Not long after, Reed had an eagle’s head tattooed on his shoulder so when people asked why he had an eagle’s head on his shoulder he could reply, ‘Would you like to see where it’s perched?’ On holiday in the Caribbean once Ollie got carried away and, as was his usual way, flashed his prick at fellow hotel guests. Alas, the eagle’s claw tattoo on his cock was interpreted as a voodoo image and he was chased out of the bar.
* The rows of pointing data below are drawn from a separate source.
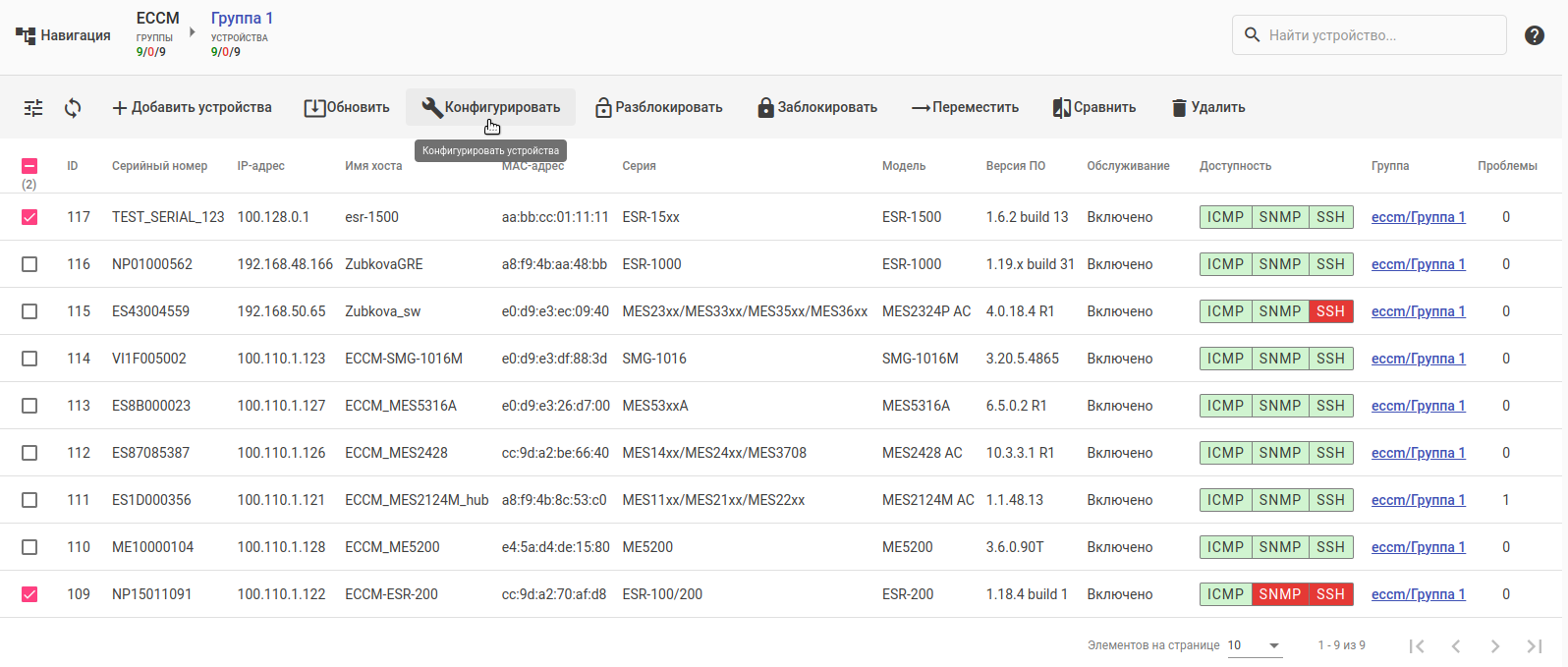Open the items per page dropdown
1568x667 pixels.
1255,645
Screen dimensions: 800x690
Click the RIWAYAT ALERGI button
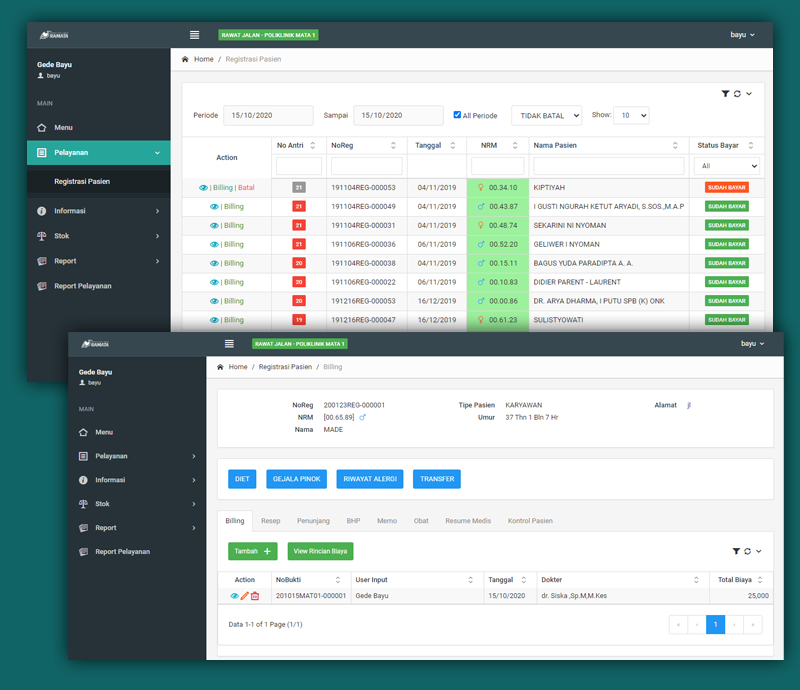coord(370,479)
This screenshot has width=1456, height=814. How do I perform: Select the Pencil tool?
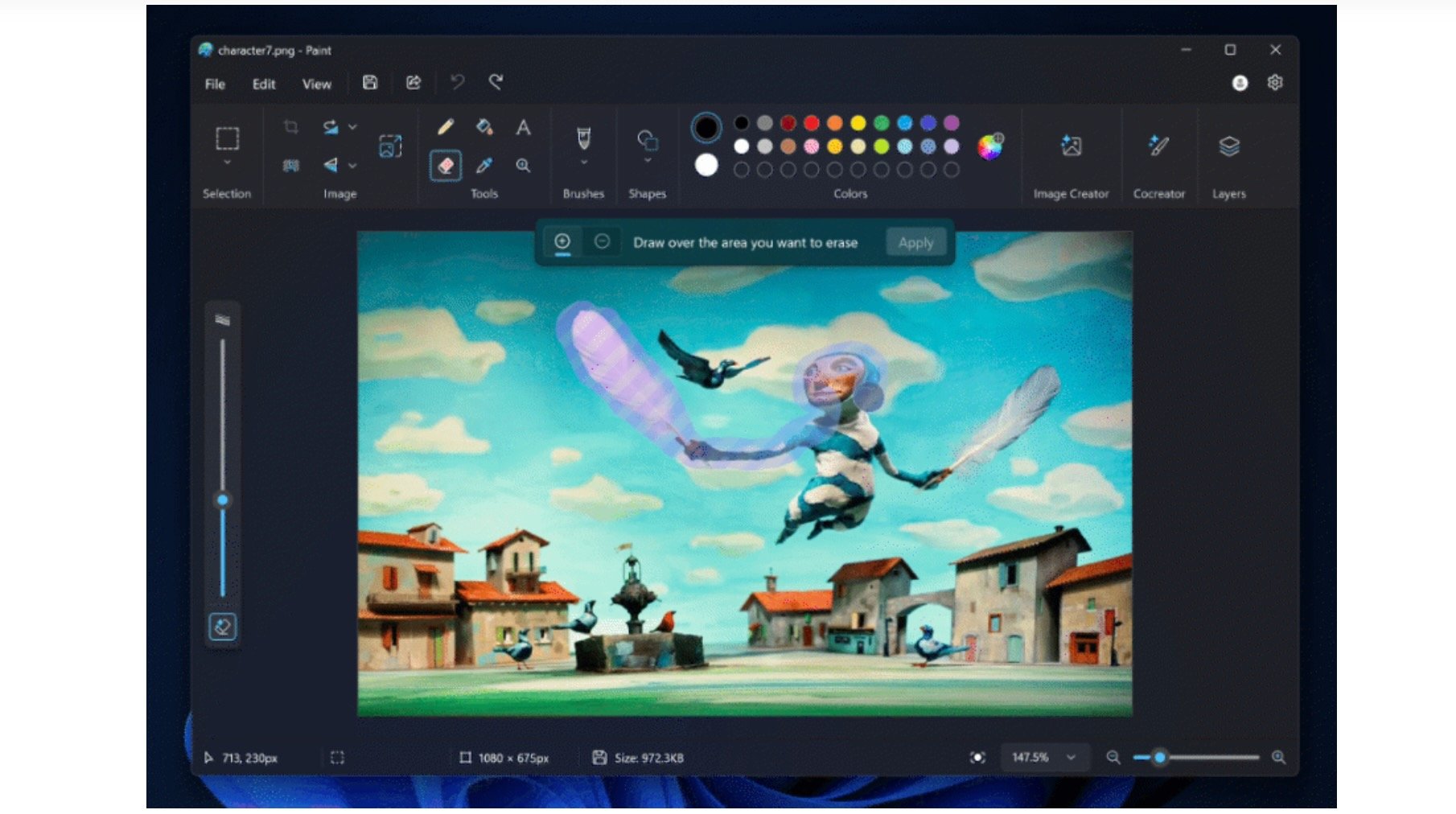click(x=446, y=127)
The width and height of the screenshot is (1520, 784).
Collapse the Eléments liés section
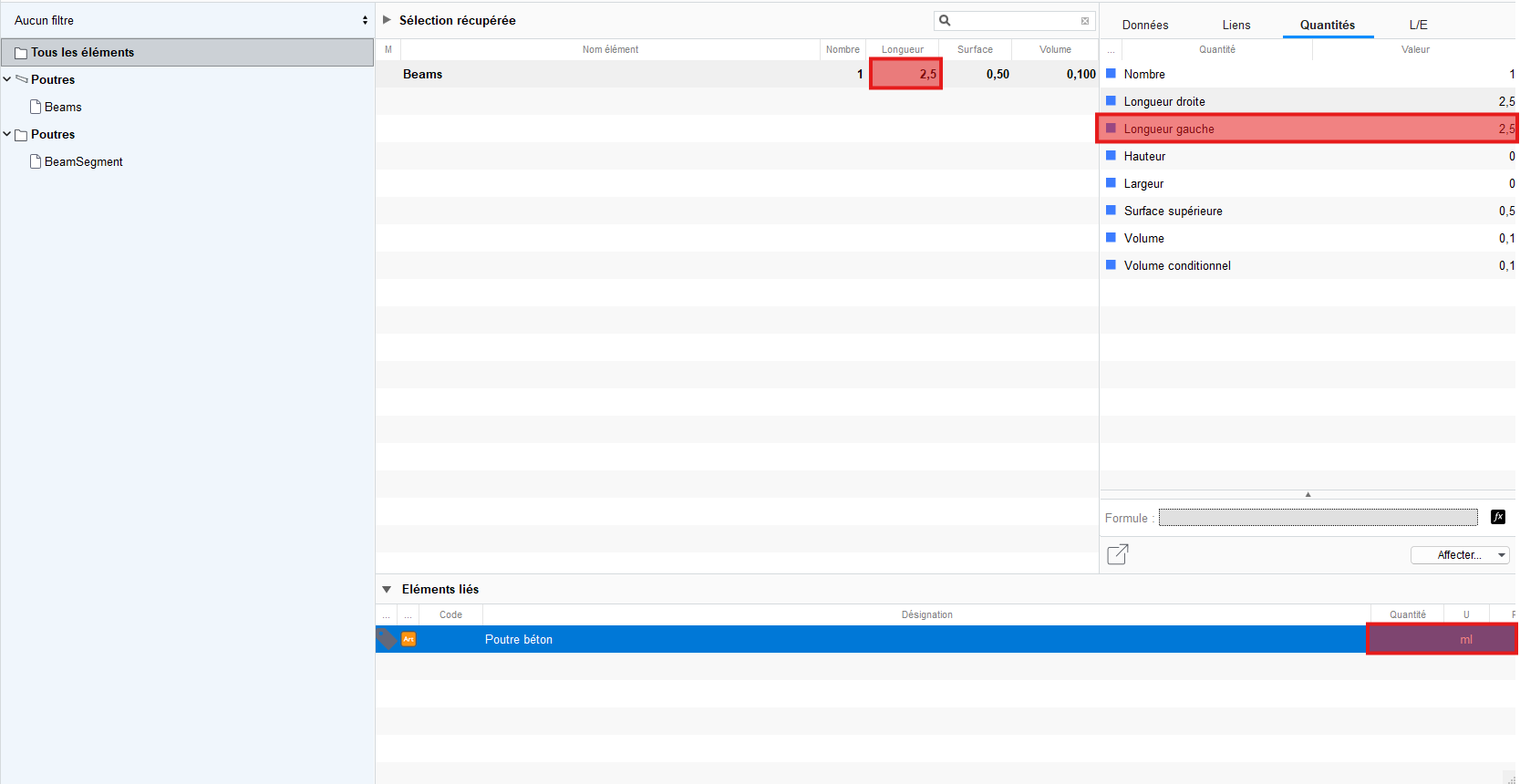click(x=387, y=590)
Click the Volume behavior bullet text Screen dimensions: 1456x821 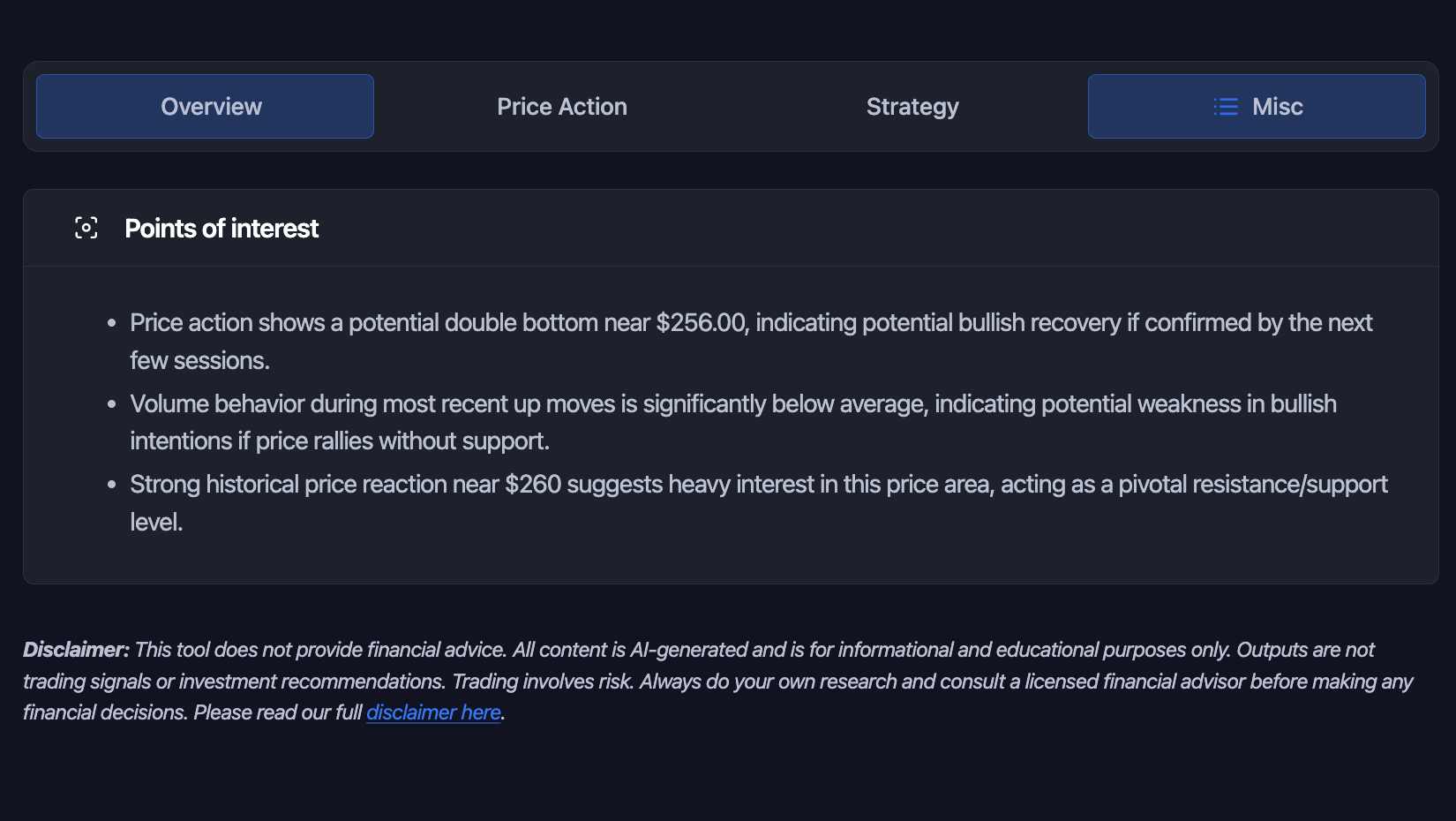[x=732, y=404]
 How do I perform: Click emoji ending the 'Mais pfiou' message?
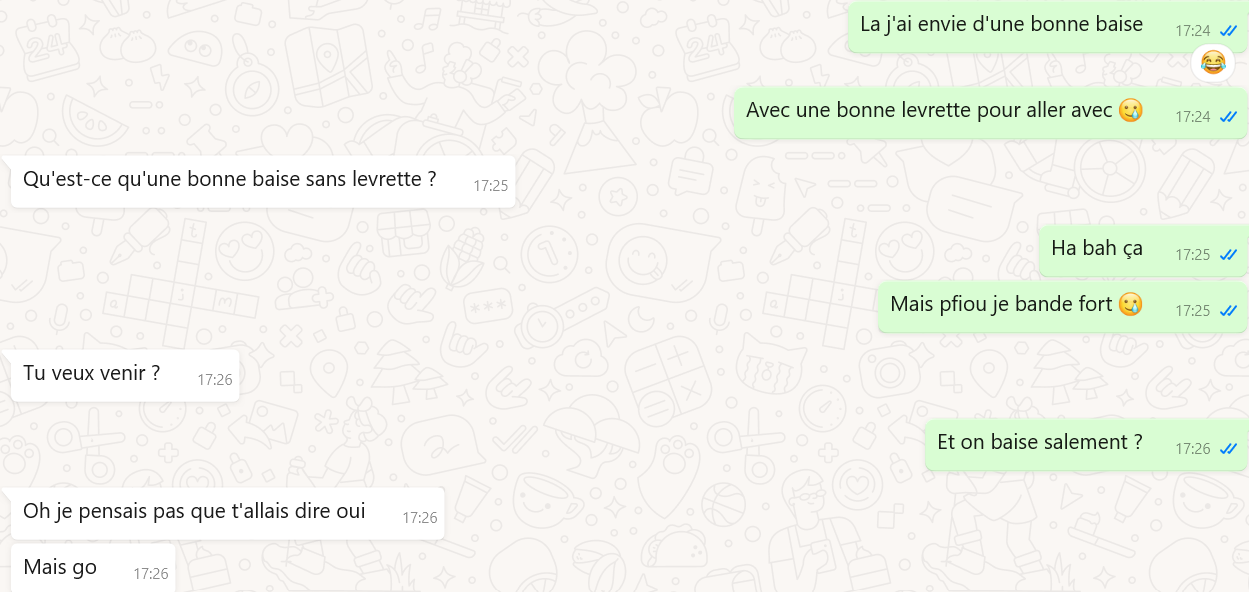[x=1130, y=304]
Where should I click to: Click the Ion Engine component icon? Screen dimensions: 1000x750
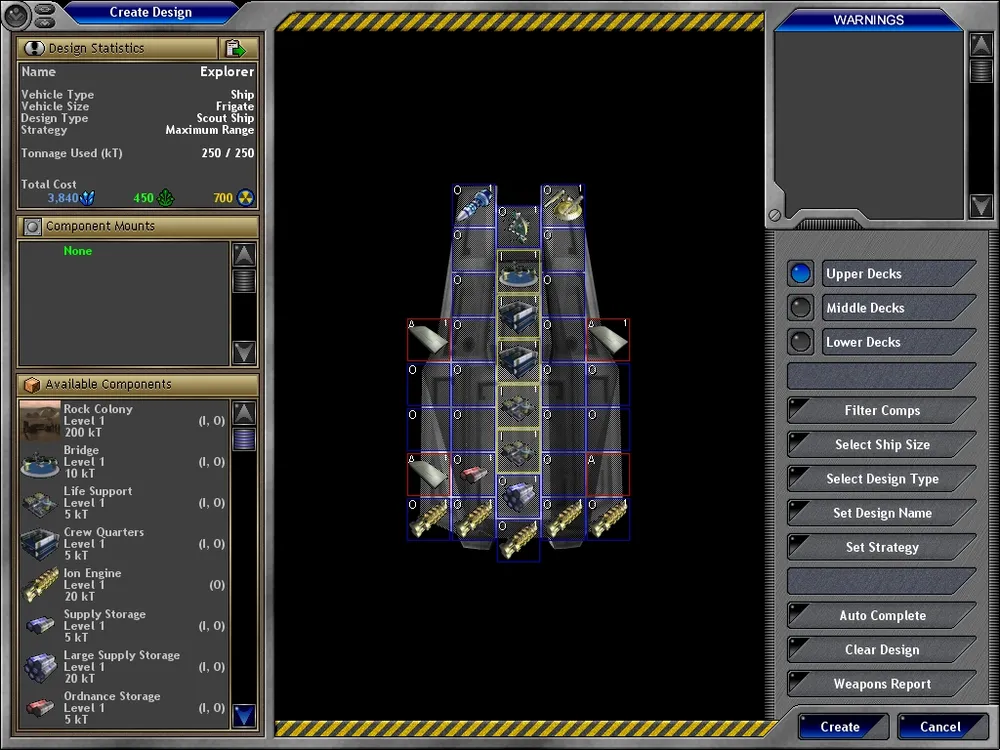point(40,585)
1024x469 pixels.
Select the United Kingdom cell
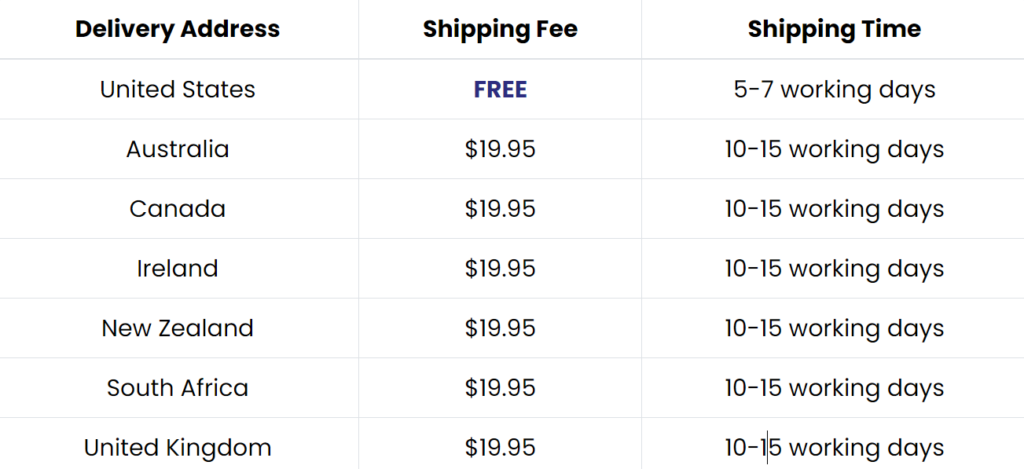[x=178, y=447]
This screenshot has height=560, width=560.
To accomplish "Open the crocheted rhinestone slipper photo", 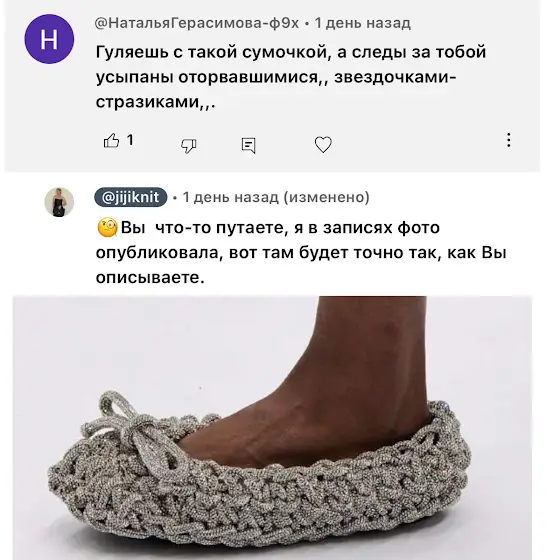I will tap(272, 428).
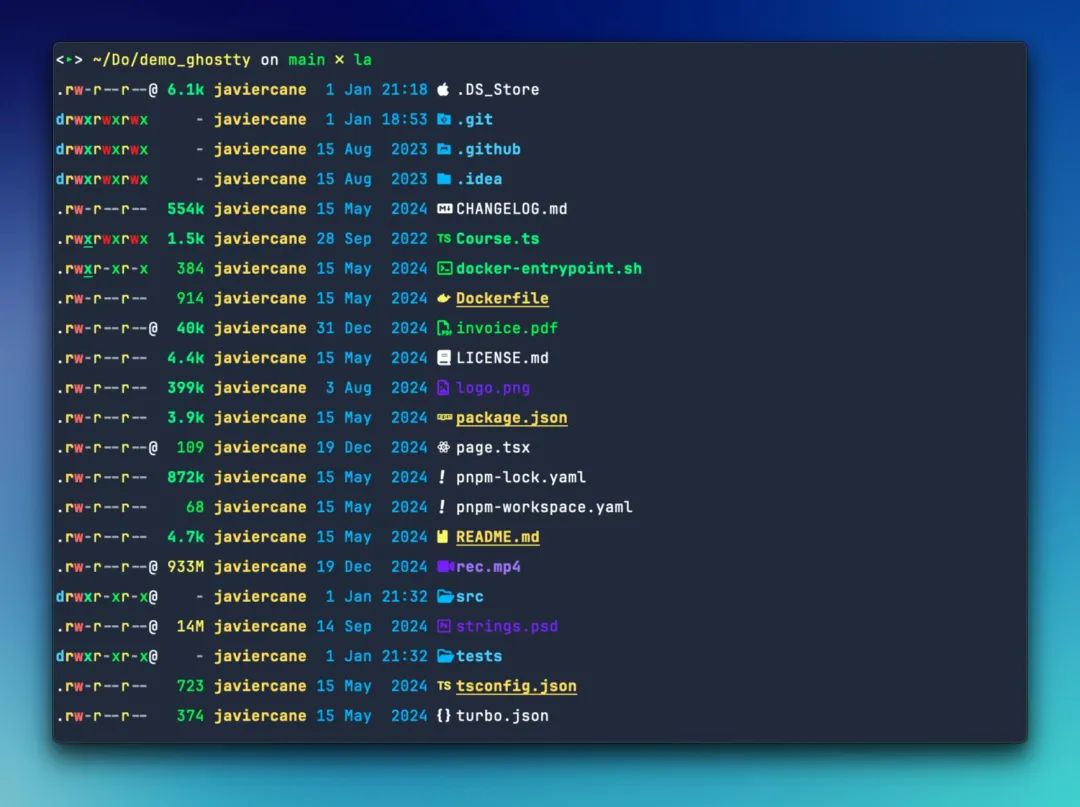The width and height of the screenshot is (1080, 807).
Task: Select the src folder entry
Action: pos(471,596)
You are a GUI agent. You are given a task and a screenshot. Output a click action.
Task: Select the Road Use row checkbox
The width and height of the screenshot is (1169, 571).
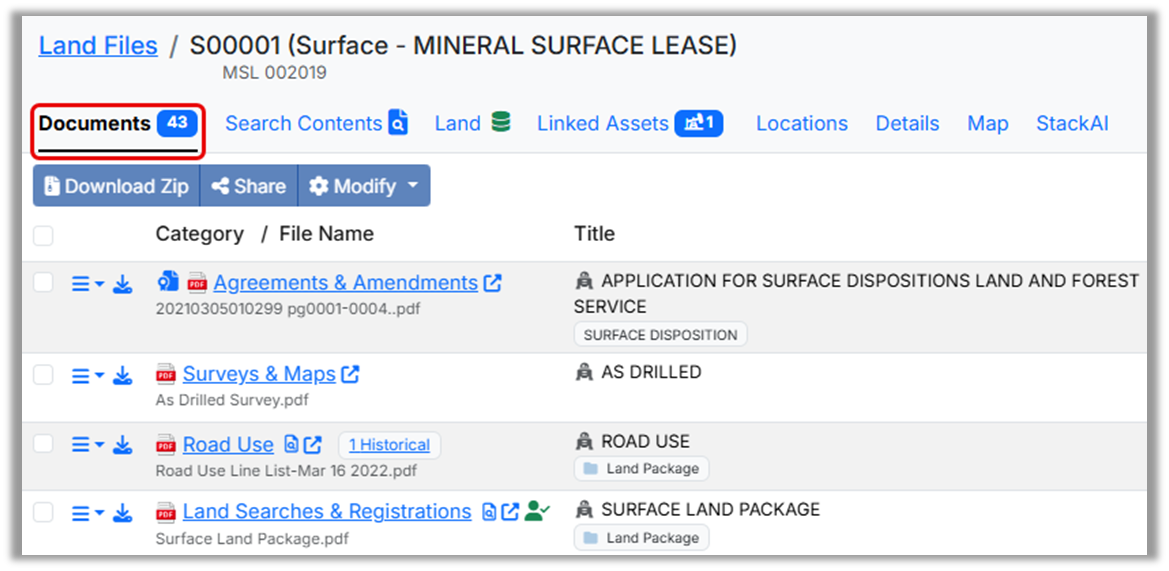pyautogui.click(x=43, y=444)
Ollie’s forays across the Atlantic were never dull. Director Peter Medak recalls standing outside the Beverly Wilshire Hotel when a limousine pulled up, the door opened and somebody on all fours backed out onto the pavement. ‘And it was Oliver. He’d arrived at the airport at four o’clock that afternoon, he’d stopped at every bar, and now he was checking into the hotel. We fell into each other’s arms and he said, “Come on let’s go to the bar, they’ll take the luggage upstairs.” We go into the bar and within two seconds he had the bartender by his neck; they threw him out of the hotel before he could even check in. Oliver was the darkest of those hellraisers. Oliver for no reason would start a fight. If he didn’t like someone’s face or someone said the wrong thing, boom.’
Ollie’s dark side manifested itself even when he was in playful mood. Being interviewed in a restaurant he suddenly stood up in front of the journalist, unzipped his trousers and pissed into a half-empty champagne bottle. Finished, he zipped himself up again, placed the bottle back in the ice bucket and grinned puckishly: ‘That’ll give someone a shock when they pour out a glass.’